I always asked myself what affects the wine quality? Is it because it’s french/australian, or is it because of a certain processs or lack/availability of a certain chemical. This will be the perfect chance to explore and try to find some answers.
A note to self that the data belongs to the Portuguese “Vinho Verde” wine only. In addition, due to privacy and logistic issues, only physicochemical (inputs) and sensory (the output) variables are available; that is, there is no data about grape types, wine brand, wine selling price, etc. It’s a shame that these additional data are missing, but still I think interesting insights can be taken from this dataset, so let’s begin.

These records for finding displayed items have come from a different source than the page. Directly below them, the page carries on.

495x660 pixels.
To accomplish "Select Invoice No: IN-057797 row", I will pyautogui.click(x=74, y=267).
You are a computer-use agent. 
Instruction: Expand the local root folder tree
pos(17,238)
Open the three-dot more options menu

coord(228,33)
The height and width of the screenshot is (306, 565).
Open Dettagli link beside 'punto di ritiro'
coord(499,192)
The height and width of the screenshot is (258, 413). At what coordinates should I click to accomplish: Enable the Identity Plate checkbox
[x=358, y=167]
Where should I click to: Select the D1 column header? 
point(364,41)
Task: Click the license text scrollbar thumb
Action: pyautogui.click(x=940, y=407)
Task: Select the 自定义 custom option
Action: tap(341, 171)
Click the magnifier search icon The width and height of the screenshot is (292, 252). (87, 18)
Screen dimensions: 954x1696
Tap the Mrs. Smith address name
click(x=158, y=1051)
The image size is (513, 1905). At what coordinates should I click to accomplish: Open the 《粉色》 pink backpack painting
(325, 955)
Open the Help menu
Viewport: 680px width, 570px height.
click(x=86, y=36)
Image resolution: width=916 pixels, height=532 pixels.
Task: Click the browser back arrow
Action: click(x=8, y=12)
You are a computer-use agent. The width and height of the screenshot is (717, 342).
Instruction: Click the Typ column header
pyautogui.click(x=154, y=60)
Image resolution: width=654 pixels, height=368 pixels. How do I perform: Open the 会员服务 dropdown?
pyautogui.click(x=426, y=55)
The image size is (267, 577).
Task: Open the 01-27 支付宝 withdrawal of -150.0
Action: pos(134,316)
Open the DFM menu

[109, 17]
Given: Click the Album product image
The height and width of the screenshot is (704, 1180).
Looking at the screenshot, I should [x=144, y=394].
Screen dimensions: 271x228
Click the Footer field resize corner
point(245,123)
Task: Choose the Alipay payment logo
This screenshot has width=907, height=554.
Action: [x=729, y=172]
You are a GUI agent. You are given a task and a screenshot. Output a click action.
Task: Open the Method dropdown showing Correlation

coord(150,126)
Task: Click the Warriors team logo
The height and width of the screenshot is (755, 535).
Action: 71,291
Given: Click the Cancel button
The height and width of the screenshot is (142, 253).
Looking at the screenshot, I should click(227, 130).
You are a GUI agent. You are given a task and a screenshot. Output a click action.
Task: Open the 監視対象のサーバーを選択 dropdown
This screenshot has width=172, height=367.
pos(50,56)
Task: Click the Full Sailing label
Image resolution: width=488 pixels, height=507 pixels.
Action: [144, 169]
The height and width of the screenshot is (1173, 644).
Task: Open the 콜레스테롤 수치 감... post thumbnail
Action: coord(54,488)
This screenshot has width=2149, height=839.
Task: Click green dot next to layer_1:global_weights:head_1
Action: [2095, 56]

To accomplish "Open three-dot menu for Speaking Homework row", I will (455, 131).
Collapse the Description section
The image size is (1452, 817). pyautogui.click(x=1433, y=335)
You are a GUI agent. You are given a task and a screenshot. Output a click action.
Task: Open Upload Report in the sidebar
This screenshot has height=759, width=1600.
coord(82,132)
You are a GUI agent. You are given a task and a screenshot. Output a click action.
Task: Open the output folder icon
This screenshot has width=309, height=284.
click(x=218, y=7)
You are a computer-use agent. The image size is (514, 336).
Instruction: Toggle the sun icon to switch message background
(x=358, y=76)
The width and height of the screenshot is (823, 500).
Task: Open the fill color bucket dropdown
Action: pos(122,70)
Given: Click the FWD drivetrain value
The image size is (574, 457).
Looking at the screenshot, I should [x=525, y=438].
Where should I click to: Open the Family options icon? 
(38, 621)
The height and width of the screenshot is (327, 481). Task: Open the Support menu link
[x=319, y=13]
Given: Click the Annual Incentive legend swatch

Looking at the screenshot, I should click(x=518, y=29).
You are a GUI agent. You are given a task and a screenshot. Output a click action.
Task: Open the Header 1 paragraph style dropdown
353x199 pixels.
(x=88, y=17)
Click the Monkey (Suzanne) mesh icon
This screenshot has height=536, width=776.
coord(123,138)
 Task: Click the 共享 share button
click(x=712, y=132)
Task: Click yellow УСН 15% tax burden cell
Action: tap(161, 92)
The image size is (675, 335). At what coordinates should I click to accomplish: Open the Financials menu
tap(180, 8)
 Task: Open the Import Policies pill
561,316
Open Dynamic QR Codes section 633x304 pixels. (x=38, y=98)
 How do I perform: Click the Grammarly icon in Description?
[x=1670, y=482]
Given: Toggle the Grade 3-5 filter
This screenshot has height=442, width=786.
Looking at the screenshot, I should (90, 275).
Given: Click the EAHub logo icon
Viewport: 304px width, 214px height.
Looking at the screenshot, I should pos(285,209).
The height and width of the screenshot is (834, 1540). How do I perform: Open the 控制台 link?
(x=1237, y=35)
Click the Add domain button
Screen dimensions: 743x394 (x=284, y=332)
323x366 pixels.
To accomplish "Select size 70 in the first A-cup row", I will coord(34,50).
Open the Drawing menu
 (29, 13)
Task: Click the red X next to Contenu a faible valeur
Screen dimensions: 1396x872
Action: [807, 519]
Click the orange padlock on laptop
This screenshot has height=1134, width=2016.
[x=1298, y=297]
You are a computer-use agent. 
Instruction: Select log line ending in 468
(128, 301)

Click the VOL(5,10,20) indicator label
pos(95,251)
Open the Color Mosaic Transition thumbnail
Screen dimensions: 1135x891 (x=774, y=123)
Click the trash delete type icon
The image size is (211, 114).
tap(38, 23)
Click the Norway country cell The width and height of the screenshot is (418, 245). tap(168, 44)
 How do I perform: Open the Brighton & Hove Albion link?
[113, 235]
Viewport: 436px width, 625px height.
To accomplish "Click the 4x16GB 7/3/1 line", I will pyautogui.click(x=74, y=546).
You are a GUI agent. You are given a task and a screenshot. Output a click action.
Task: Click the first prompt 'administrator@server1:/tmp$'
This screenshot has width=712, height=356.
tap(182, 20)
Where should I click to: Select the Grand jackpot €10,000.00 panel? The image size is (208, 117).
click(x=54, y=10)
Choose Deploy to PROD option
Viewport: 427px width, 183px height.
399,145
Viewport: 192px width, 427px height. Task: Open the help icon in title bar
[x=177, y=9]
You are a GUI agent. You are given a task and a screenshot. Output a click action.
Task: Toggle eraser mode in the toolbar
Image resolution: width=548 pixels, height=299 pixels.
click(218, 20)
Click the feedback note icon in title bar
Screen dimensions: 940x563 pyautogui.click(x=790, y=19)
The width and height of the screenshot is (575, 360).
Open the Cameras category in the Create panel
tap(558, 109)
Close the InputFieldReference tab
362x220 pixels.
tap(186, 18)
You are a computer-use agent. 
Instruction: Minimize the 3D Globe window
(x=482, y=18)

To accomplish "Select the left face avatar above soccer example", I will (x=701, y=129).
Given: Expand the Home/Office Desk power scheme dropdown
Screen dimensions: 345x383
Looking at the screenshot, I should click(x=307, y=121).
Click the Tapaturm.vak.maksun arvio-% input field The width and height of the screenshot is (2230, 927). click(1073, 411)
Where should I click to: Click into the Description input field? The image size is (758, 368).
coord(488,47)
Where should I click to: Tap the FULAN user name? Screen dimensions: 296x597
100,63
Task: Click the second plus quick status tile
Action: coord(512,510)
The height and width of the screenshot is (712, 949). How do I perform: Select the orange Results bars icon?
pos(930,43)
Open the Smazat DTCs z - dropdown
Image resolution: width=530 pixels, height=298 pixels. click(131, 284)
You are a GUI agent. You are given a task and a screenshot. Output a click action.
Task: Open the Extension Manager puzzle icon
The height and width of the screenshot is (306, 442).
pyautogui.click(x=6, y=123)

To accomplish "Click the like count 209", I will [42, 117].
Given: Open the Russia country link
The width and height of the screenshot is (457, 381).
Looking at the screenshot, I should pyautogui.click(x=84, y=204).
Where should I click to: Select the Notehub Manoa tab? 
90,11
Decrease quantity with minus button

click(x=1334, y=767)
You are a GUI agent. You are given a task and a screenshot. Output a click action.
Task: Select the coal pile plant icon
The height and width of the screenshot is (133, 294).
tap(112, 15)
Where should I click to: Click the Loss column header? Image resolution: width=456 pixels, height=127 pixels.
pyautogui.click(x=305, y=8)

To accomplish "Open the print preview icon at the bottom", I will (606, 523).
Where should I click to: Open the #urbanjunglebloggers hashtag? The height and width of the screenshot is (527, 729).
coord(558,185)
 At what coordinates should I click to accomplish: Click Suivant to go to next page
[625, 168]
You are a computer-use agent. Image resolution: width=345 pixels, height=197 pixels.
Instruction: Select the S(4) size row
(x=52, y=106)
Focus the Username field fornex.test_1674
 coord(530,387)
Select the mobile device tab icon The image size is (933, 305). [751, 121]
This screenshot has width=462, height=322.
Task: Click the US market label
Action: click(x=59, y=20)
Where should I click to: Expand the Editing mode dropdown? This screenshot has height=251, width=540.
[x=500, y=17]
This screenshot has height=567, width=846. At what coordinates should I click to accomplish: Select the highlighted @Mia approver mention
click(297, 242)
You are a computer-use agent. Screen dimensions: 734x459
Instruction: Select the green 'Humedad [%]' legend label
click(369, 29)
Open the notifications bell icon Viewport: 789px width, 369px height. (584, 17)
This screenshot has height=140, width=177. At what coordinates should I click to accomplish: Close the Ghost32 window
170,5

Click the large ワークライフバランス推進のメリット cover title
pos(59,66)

Ok, so except quality, the rest of the attributes are floating point numbers.
Some description for the columns in order of appearence (see more details here: https://s3.amazonaws.com/udacity-hosted-downloads/ud651/wineQualityInfo.txt):
I’ll start exploring the acidity of the wines. Four attributes contribute to this: acetic acid, citric acid, tartaric acid, and pH which is a dependent variable.
1 - fixed acidity: most acids involved with wine or fixed or nonvolatile (do not evaporate readily)
2 - volatile acidity: the amount of acetic acid in wine, which at too high of levels can lead to an unpleasant, vinegar taste
3 - citric acid: found in small quantities, citric acid can add ‘freshness’ and flavor to wines**
4 - pH: describes how acidic or basic a wine is on a scale from 0 (very acidic) to 14 (very basic); most wines are between 3-4 on the pH scale
A few things that can be observed from the above:
The acidity and the flavour that above acids give to the sample could very likely affect the quality. Need to further explore.
Residual sugar is the amount of sugar remaining after fermentation stops. It’s said it’s rare to find wines with less than 1 gram/liter and wines with greater than 45 grams/liter are considered sweet.
## Min. 1st Qu. Median Mean 3rd Qu. Max.
## -0.2218 0.2304 0.7160 0.6432 0.9956 1.8180
The residual sugar distribution is quite long tailed and there is a big spike for lower values. Hence, I applied a log 10 transformation and it looks like a bimodal distribution now. I think this could show the nature of sugar better, and hence I’ll use the log10 values of sugar in later charts.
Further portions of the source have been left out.